## DOCUMENT EXCERPT
Recursion, Novo Nordisk Release New Chemistry Foundation Model
By Bio-IT World Staff
November 19, 2024 | In a paper published last week in Nature Communications, teams from Recursion and Novo Nordisk created a new foundation model for chemistry called MolE. Benchmarked for absorption, distribution, metabolism, excretion, and toxicity (ADMET) using the Therapeutic Data Commons, MolE outperformed previous models.
Using machine learning for chemical property prediction has been limited by how molecules are represented. The earliest quantitative structure-activity relationship studies used physicochemical properties or molecular weight, not chemical structure. Later models used molecular fingerprints that encode substructures of the molecules either in the form of preset chemical groups or as atom environments, yet these, too, fail to preserve the complete molecular graph topology especially when using a small fingerprint length. SMILES, a string-based representation of molecules, further improved models by making it easy to store and search molecular structures quickly, and have been used as inputs for deep learning architectures such as recurrent neural networks (RNNs) and Transformers, but each molecule does not have a unique SMILE representation and for large molecules this can lead to inconsistencies.
MolE—short for Molecular Embeddings—is a model that learns molecular embeddings, at the atomic environment level, directly from a molecular graph using a transformer, the authors write (DOI: 10.1038/s41467-024-53751-y). The model retains the position of each atom relative to others in the molecular structure.
Building the Model
The team used a new, two-step self-supervised pretraining strategy for graphs in which each atom predicts its atom environment, i.e. the atom type and connectivity of all neighboring atoms, the authors write. The first step is a self-supervised approach to learn chemical structure representation. They used an unlabeled dataset of over 840 million molecules. In this step, the authors write, “the prediction task is not to predict the identity of the masked token, but to predict the corresponding atom environment (or functional atom environment) of radius 2, meaning all atoms that are separated from the masked atom by two or less bonds.” The second training step uses graph-level supervised pretraining with a large, labeled dataset of about 465,000 molecules, they explain.
To assess the training, the team uses a set of 22 ADMET tasks included in the Therapeutic Data Commons (TDC) benchmark.
“An advantage of using this benchmark is that it provides a standardized way to compare model performance (using the mean and standard deviation of 5 independent runs),” the authors write. “As of September 2023, there have been ~15 different methods officially evaluated on this benchmark, including models using precomputed fingerprints (e.g., RDKit or Morgan Fingerprints), convolutional neural networks using SMILES, and different versions of graph neural networks such as ChemProp.”
Of the 22 tasks that make up the TDC benchmark, MolE scored best on six regression and four classification tasks and second best on four other tasks. The authors credit the training approach with the model’s success.
“We hypothesize that learning atom environments forces the model to aggregate the local chemical groups that will be used for prediction. Learning an embedding of atom environments and how to aggregate them into a molecular embedding can help to solve some problems of classical fingerprints such as sparsity and clashes when using bit vectors,” the authors wrote.

## EXERCISE DESCRIPTION
Rewrite the passage of the article on the MolE model, everything from "Of the 22 tasks" down to "the authors wrote.", replacing "hypothesize" with "propose".

## DATA LISTING
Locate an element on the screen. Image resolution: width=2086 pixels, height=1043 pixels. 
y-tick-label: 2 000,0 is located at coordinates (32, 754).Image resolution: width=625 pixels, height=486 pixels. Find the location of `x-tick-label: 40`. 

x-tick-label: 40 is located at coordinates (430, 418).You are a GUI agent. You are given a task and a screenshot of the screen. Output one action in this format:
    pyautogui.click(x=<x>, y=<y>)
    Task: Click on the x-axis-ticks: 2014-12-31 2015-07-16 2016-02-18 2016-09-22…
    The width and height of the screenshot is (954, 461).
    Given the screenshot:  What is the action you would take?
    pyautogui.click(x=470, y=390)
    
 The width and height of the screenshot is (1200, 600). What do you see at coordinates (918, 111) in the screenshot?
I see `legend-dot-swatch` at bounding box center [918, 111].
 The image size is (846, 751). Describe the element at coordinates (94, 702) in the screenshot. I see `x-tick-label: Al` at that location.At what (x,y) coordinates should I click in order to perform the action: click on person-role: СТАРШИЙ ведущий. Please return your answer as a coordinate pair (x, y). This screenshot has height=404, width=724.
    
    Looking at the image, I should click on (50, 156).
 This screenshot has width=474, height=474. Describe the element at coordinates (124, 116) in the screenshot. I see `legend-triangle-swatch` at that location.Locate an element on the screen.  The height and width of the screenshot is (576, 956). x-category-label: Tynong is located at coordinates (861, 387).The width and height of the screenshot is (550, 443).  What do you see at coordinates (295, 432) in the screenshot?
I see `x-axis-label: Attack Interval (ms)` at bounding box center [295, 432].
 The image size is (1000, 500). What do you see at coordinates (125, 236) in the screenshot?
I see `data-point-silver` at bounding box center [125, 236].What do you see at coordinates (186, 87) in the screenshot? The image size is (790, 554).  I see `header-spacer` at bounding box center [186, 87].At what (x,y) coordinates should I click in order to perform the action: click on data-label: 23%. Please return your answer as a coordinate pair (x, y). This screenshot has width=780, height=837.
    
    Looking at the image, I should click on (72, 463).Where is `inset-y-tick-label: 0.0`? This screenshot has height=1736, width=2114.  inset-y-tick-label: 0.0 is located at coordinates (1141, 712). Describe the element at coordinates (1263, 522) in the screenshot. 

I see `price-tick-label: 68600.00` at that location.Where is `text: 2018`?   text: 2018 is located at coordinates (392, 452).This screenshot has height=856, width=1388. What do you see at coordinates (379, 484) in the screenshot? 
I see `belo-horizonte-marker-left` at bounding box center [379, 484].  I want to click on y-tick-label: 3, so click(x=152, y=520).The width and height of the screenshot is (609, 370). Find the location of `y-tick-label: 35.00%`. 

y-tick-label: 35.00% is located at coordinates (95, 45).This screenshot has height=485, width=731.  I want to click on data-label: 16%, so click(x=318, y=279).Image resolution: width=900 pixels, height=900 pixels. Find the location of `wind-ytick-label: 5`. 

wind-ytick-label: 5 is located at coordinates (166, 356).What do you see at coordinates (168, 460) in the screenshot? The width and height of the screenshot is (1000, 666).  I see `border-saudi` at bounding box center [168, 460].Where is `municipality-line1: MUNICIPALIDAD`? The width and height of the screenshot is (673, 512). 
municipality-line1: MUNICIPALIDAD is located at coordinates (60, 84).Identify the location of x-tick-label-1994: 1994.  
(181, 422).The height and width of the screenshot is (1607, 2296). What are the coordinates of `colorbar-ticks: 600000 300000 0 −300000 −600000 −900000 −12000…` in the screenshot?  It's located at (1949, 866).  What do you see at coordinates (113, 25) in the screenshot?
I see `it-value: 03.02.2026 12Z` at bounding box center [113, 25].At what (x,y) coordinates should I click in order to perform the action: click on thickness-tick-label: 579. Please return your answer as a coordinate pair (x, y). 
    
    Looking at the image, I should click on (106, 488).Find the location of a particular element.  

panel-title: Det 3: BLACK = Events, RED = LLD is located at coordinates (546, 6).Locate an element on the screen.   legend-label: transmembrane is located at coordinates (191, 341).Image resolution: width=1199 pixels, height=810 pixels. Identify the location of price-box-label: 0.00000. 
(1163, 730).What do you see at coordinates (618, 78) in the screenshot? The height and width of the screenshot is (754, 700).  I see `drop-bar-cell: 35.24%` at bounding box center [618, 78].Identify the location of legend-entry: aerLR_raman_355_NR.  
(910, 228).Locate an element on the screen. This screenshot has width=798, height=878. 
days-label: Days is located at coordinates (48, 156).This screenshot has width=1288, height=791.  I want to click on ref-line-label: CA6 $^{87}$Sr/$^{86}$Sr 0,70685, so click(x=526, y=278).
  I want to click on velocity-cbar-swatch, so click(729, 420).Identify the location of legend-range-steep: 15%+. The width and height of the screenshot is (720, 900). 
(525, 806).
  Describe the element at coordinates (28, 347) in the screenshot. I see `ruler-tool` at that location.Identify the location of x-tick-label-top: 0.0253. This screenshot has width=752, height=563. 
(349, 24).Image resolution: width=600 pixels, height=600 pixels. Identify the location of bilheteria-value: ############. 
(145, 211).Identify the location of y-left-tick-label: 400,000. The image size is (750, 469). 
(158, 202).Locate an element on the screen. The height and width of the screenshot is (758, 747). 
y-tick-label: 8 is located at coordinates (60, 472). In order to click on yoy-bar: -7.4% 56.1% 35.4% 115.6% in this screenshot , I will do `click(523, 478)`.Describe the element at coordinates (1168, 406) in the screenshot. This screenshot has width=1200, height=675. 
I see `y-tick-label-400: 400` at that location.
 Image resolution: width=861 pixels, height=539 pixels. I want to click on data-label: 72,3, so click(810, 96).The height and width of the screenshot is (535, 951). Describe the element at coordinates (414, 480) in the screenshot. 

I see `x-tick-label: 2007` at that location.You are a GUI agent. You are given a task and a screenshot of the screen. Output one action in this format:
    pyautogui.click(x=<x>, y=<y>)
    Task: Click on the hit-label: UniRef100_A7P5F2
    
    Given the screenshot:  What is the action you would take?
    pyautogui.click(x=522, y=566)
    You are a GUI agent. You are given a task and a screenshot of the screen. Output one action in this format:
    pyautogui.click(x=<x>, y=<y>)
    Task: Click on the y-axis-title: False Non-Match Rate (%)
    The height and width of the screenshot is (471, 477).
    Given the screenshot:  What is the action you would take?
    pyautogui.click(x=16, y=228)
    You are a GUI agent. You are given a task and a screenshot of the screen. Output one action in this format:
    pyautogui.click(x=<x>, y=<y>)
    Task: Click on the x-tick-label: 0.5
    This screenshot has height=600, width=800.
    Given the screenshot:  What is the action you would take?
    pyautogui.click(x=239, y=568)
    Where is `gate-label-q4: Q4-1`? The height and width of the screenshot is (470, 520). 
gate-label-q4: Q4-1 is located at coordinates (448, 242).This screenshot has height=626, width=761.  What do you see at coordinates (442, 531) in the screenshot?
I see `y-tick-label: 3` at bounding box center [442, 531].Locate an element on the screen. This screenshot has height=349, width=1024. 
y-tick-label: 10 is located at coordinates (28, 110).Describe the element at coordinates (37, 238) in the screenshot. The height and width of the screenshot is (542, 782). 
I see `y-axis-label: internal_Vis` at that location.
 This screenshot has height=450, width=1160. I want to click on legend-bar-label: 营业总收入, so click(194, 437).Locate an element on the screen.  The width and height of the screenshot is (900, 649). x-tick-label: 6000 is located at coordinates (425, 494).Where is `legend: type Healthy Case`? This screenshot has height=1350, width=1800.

## OUTPUT BELOW
Of the 22 tasks that make up the TDC benchmark, MolE scored best on six regression and four classification tasks and second best on four other tasks. The authors credit the training approach with the model’s success.
“We propose that learning atom environments forces the model to aggregate the local chemical groups that will be used for prediction. Learning an embedding of atom environments and how to aggregate them into a molecular embedding can help to solve some problems of classical fingerprints such as sparsity and clashes when using bit vectors,” the authors wrote.